American college basketball season

The 2020–21 Auburn Tigers men's basketball team represented Auburn University during the 2020–21 NCAA Division I men's basketball season as a member of the Southeastern Conference. The team's head coach is Bruce Pearl in his seventh season at Auburn. The team played their home games at Auburn Arena in Auburn, Alabama.

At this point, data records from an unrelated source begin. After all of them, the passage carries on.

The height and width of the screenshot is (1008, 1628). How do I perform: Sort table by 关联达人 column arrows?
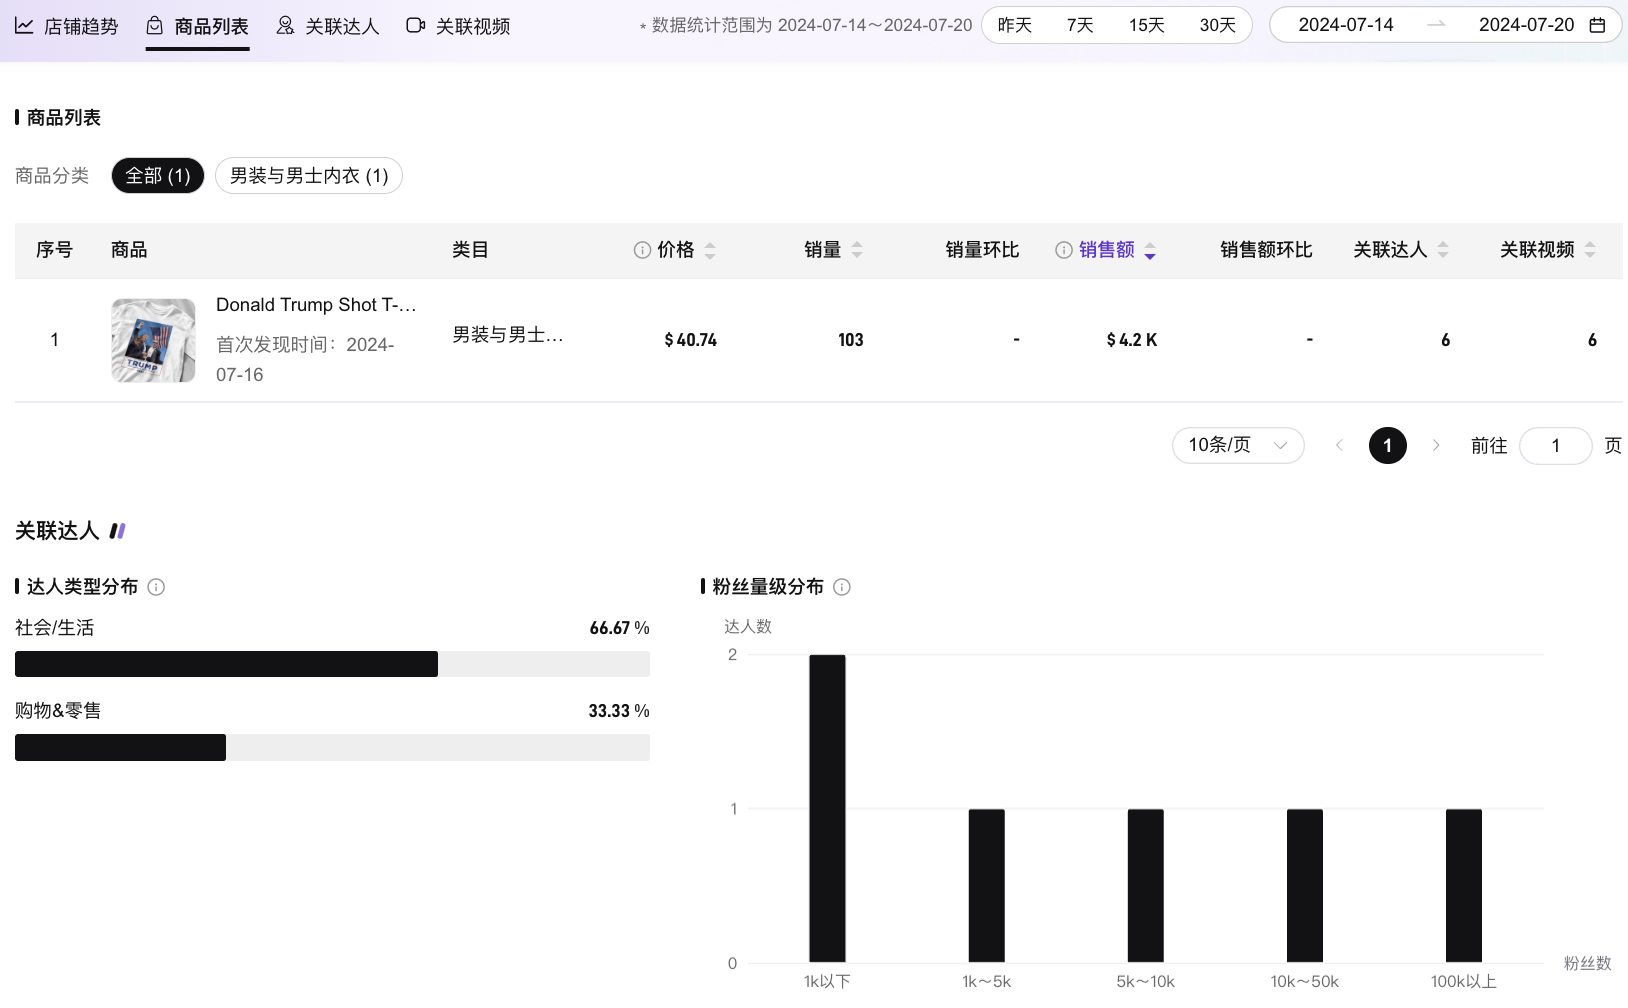pyautogui.click(x=1443, y=250)
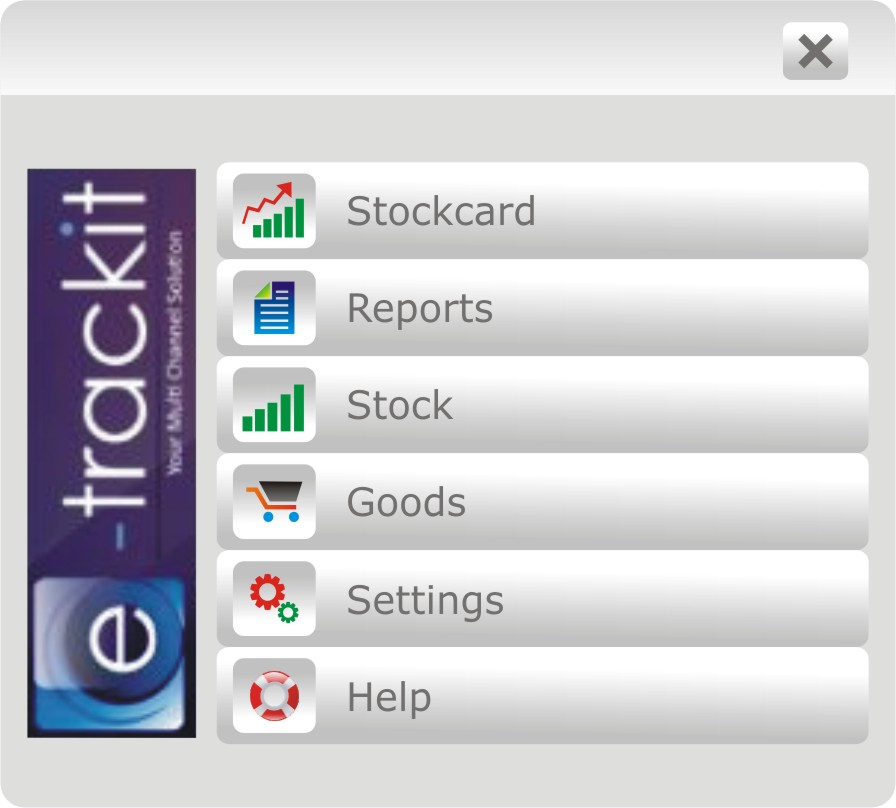Click the Help lifebuoy icon
The image size is (896, 808).
point(274,695)
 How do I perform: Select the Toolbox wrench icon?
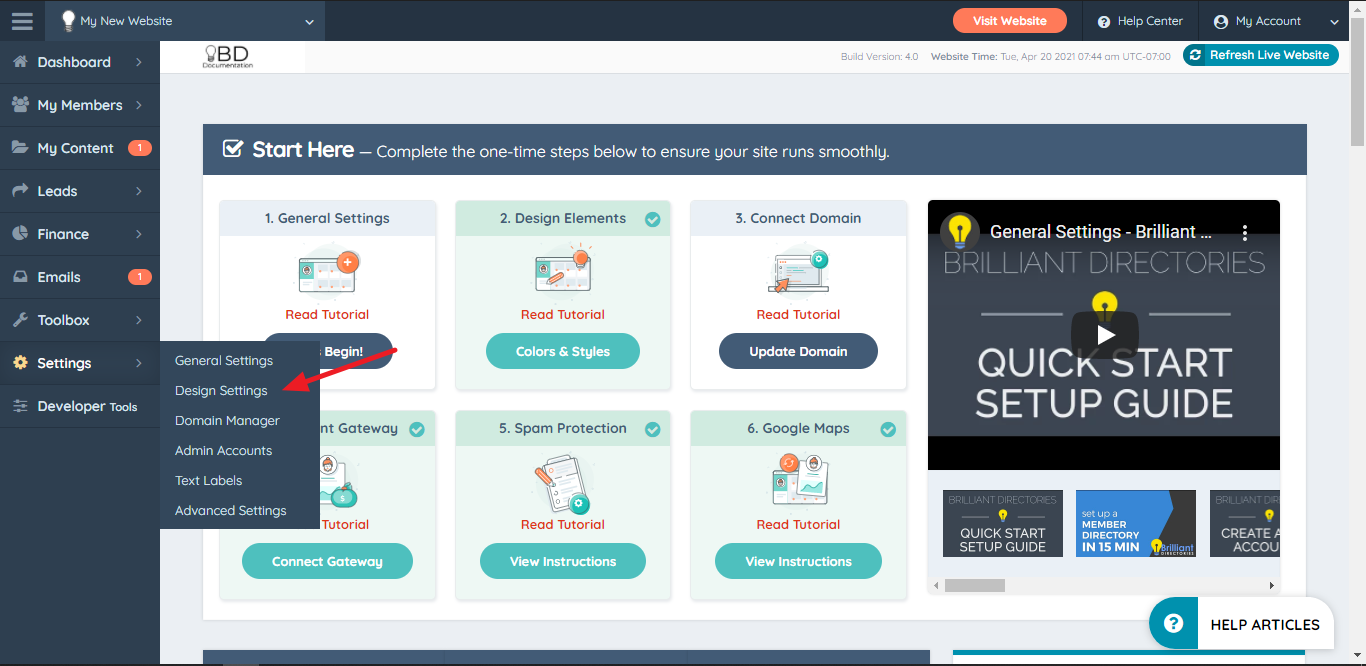[22, 319]
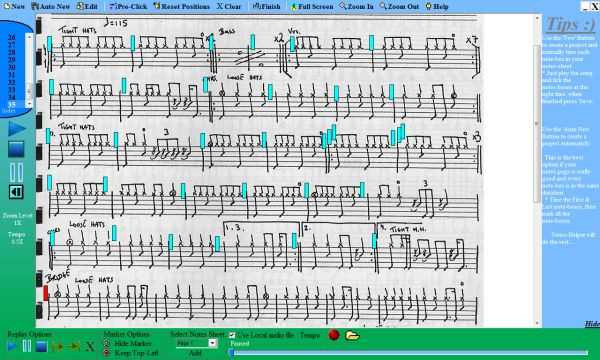The width and height of the screenshot is (600, 360).
Task: Click the index list up arrow
Action: [29, 37]
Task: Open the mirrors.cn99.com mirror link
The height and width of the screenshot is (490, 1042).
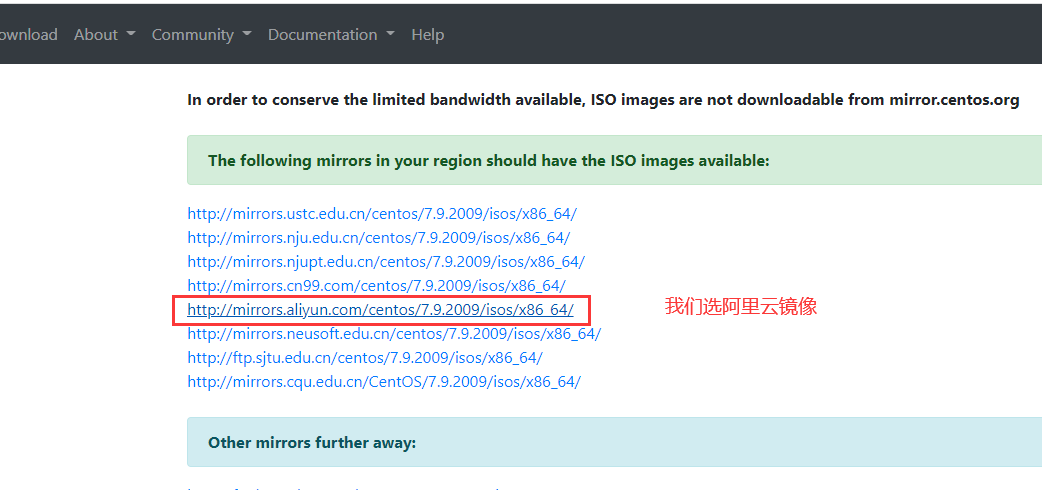Action: point(376,286)
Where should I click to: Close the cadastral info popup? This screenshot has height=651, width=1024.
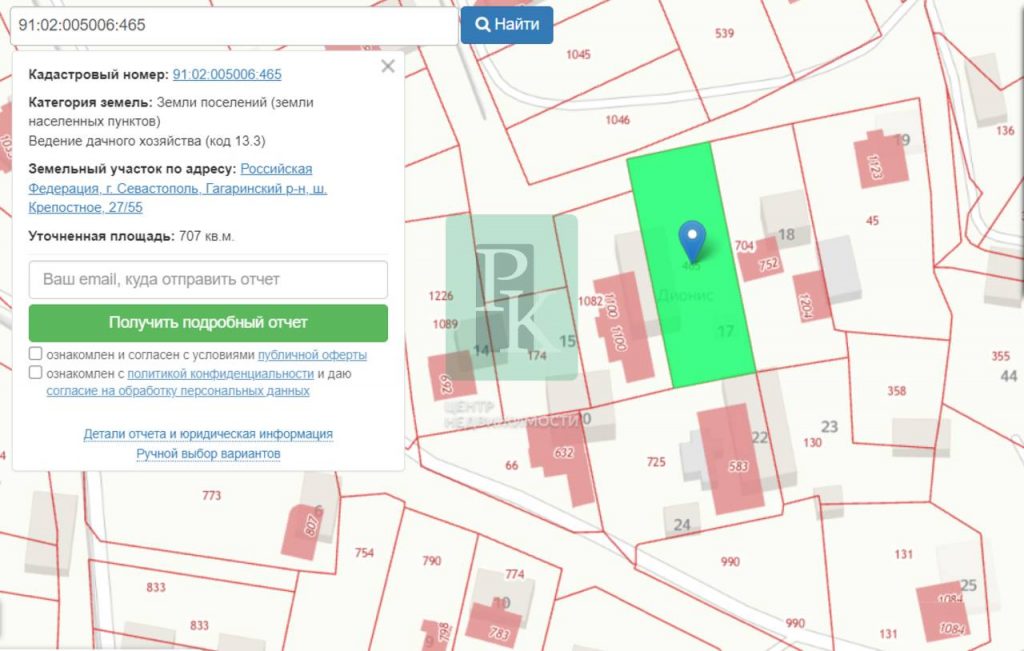388,67
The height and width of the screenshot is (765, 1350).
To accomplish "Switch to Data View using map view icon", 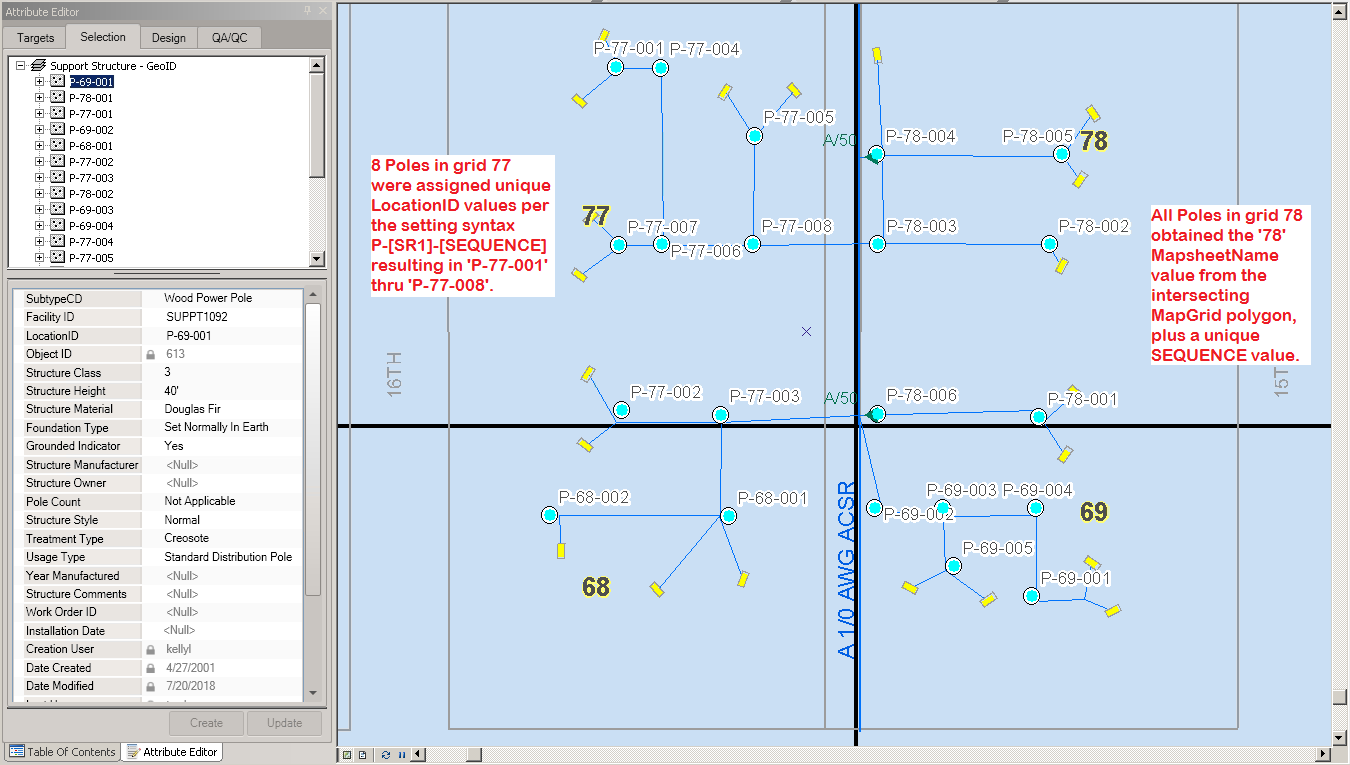I will 347,755.
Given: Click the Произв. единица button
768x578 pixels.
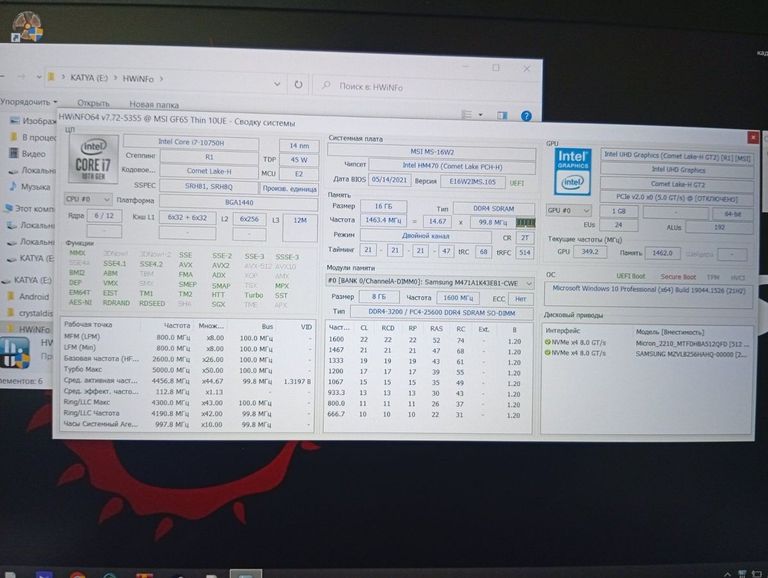Looking at the screenshot, I should point(289,187).
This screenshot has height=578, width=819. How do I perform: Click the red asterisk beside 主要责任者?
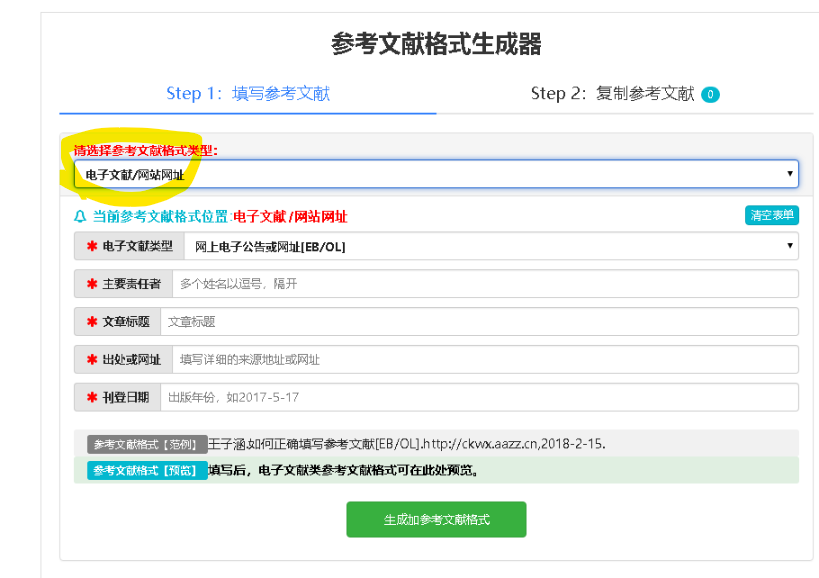point(92,284)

On November 22, 2020, the team announced a self-imposed, one year postseason ban due to former assistant coach Chuck Person's involvement in the 2017–18 NCAA Division I men's basketball corruption scandal.

==Previous season==
The 2019–20 Auburn Tigers men's basketball team finished the 2019–20 season 25–6, 12–6 in SEC play. The Tigers earned the No. 2 seed in the SEC tournament, but the tournament was canceled due to the COVID-19 pandemic. The NCAA tournament, in which Auburn was expected to participate, was also cancelled.

==Offseason==

===Departures===
Auburn lost seniors Thomas Collier, Samir Doughty, Will Macoy, J'Von McCormick, Anfernee McLemore, Danjel Purifoy, and Austin Wiley to graduation. In addition, freshman Isaac Okoro declared for the NBA draft and sophomore Myles Parker transferred to Alabama A&M.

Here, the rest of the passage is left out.